← Tiny Subversions

A highly opinionated guide to learning about ActivityPub

by Darius Kazemi, Jun 1, 2019

This document is for programmers who take one look at activitypub.rocks, click on through to the documentation, and can't make heads or tails of it.

In other words this document is for me, one year ago.

IMPORTANT NOTE: This document does not explain ActivityPub. It explains how to learn about ActivityPub.

If you want THE ULTIMATE TL;DR, just skip to that section.

Table of contents

Introduction

The one big misunderstanding that a programmer can have when attempting to learn about ActivityPub is to assume that all the information you need is in the ActivityPub spec! Really, to learn about ActivityPub in such a way that it will be useful in a concrete sense, you need to be familiar with three specs:

Those two extra documents are in fact mentioned in the ActivityPub spec itself, so I'm not claiming that they are somehow hidden. But I'm a lazy, impatient reader. When I'm given a spec like ActivityPub that is ~10,000 words of spec language... well. I'm going to try and take all the shortcuts I can.

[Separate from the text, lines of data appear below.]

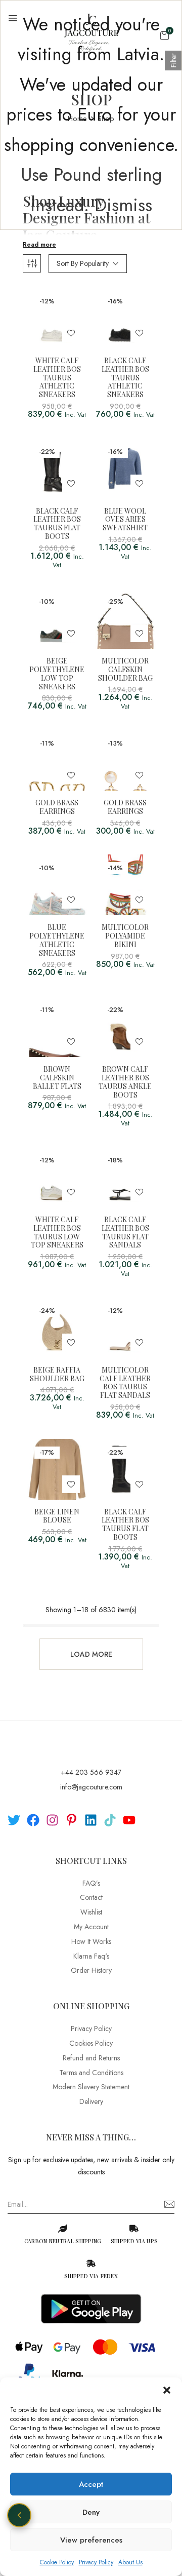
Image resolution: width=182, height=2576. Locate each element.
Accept (91, 2484)
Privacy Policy (96, 2562)
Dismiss (123, 205)
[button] (167, 2390)
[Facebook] (33, 1820)
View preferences (91, 2540)
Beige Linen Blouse (56, 1516)
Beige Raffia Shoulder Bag (57, 1374)
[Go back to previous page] (19, 2515)
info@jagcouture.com (91, 1787)
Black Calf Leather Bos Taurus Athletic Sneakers (125, 378)
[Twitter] (14, 1820)
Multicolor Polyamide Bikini (125, 936)
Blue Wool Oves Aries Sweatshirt (125, 519)
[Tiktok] (110, 1820)
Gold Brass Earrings (56, 807)
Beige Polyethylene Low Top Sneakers (56, 674)
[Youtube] (129, 1820)
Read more (39, 244)
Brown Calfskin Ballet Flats (57, 1077)
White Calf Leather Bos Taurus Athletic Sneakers (57, 378)
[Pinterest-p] (71, 1820)
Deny (91, 2512)
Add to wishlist (71, 333)
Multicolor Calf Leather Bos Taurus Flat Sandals (125, 1383)
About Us (130, 2562)
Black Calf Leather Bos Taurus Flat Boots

I thought I was the only programmer with this problem, but as I spoke to more and more people at conferences, I realized there are many others who, for example, look at ActivityPub and yet have no idea there exists an Activity Vocabulary spec.

Start with Activity Vocabulary

I am a concrete thinker. I don't like reading about a system for passing messages between computers if I can't have some sort of understanding of what exactly is being passed around.

Unfortunately, the ActivityPub spec is mostly all about the "publication" part and not the "what data are we sending around" part.

For this reason, I recommend that you start your journey into ActivityPub by first reading the Activity Vocabulary spec.

Reading Activity Vocabulary

This spec is in five non-appendix sections:

  1. Introduction
  2. Core Types
  3. Extended Types
  4. Properties
  5. Implementation Notes

Introduction

The intro is brief, and is your usual spec boilerplate about the definitions of MUST and SHOULD.

Core Types

"Core Types" is where you might think you should start. It's the core, right? Well, you're wrong. The first thing you're hit with is a definition of Object:

Describes an object of any kind. The Object type serves as the base type for most of the other kinds of objects defined in the Activity Vocabulary, including other Core types such as Activity, IntransitiveActivity, Collection and OrderedCollection.

The example given is:

{
  "@context": "https://www.w3.org/ns/activitystreams",
  "type": "Object",
  "id": "http://www.test.example/object/1",
  "name": "A Simple, non-specific object"
}

Wow. That's real useful. Now I know how to define a non-specific thing with no properties.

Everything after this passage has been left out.